Your instructions -
The lines below that include the word "pixel" are to be reported.

Data under study: Begin

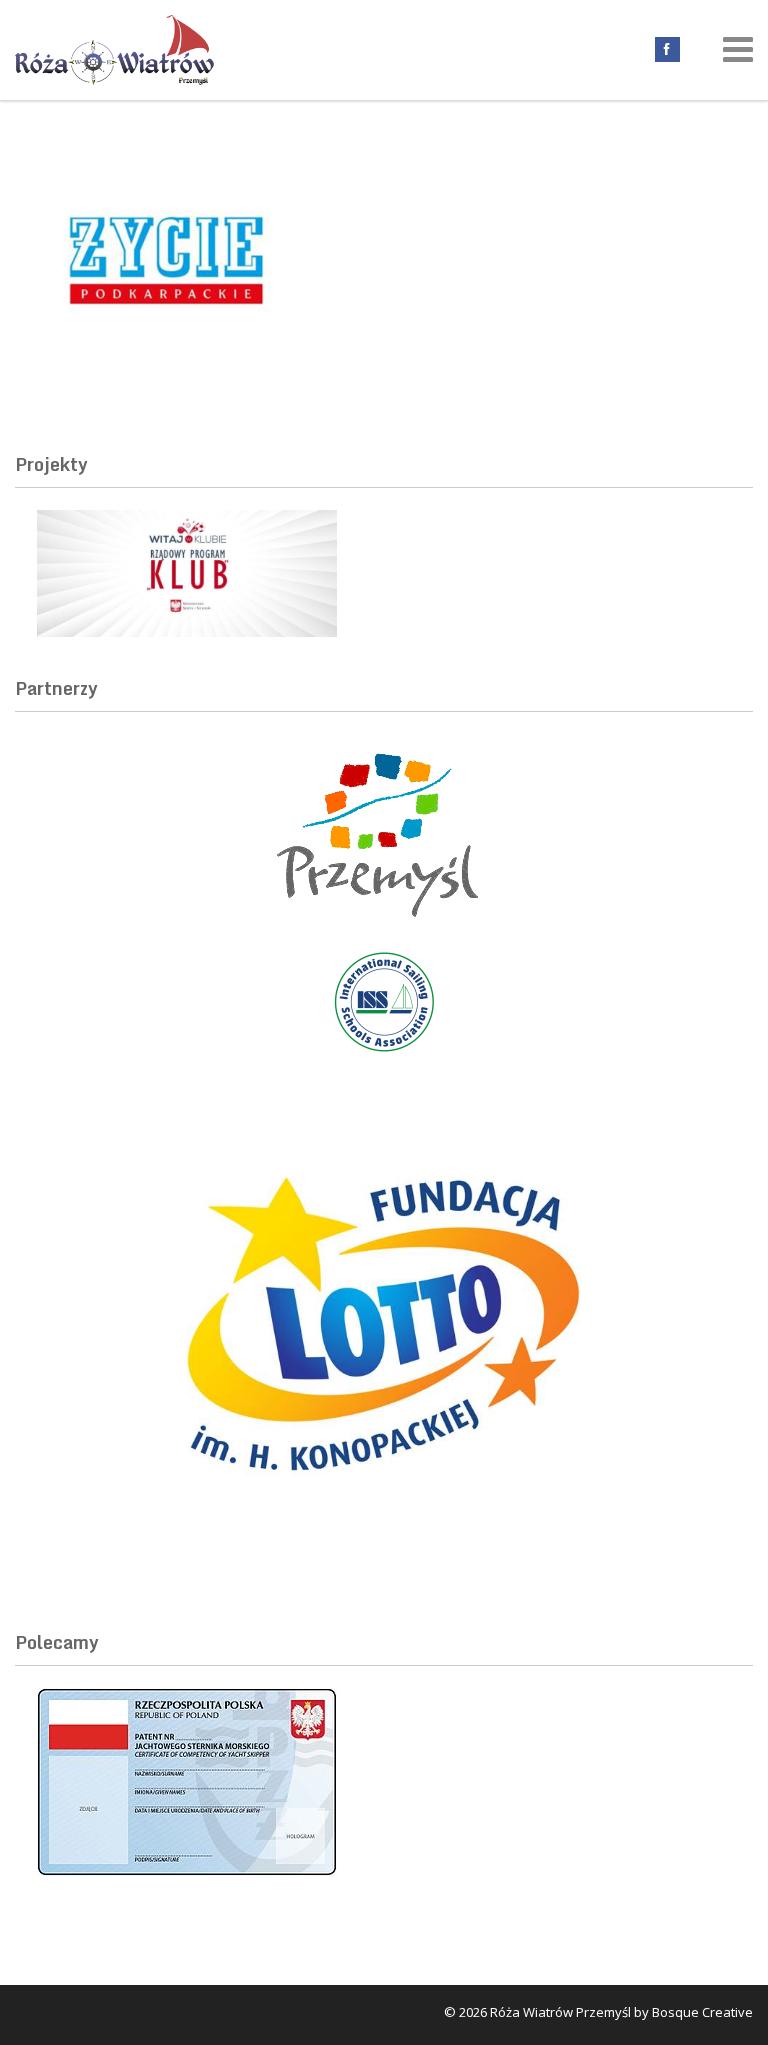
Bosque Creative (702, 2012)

Data under study: End
Data under study: Begin

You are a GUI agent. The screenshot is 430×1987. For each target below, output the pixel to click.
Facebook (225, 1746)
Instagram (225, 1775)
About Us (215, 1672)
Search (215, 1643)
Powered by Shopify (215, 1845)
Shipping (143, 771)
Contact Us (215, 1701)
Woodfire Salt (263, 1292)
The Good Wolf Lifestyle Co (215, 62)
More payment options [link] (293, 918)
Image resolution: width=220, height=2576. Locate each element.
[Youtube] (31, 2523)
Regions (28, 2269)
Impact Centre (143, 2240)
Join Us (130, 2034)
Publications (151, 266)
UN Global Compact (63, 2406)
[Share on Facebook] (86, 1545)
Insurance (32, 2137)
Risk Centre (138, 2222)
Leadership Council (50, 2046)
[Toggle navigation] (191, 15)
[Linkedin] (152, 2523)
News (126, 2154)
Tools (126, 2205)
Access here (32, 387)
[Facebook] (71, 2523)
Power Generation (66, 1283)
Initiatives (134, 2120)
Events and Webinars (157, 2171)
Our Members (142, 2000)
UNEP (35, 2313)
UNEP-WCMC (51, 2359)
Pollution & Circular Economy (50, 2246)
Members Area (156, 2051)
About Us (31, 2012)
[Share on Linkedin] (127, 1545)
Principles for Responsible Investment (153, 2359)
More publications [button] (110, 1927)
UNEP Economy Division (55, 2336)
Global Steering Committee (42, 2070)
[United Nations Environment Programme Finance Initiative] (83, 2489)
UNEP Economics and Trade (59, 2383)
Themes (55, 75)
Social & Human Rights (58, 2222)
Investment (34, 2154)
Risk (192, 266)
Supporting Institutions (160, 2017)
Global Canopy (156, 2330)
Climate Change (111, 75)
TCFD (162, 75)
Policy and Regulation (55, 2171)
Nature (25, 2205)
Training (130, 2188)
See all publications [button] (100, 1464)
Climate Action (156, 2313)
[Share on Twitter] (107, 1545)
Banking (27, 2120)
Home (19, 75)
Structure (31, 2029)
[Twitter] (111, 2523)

Data under study: End
Data under study: Begin

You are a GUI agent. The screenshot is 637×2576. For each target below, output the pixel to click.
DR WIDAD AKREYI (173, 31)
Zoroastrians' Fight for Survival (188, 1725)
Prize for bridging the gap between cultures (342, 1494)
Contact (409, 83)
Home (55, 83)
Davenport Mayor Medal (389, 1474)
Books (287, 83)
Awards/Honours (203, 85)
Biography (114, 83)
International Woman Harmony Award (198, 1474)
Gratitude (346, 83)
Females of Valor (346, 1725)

Data under study: End

Answer section -
You are a GUI agent. The screenshot is 430×1987. For each target below, output the pixel to click.
You are a GUI agent. The screenshot is 637×2576. For each target below, output the pixel to click.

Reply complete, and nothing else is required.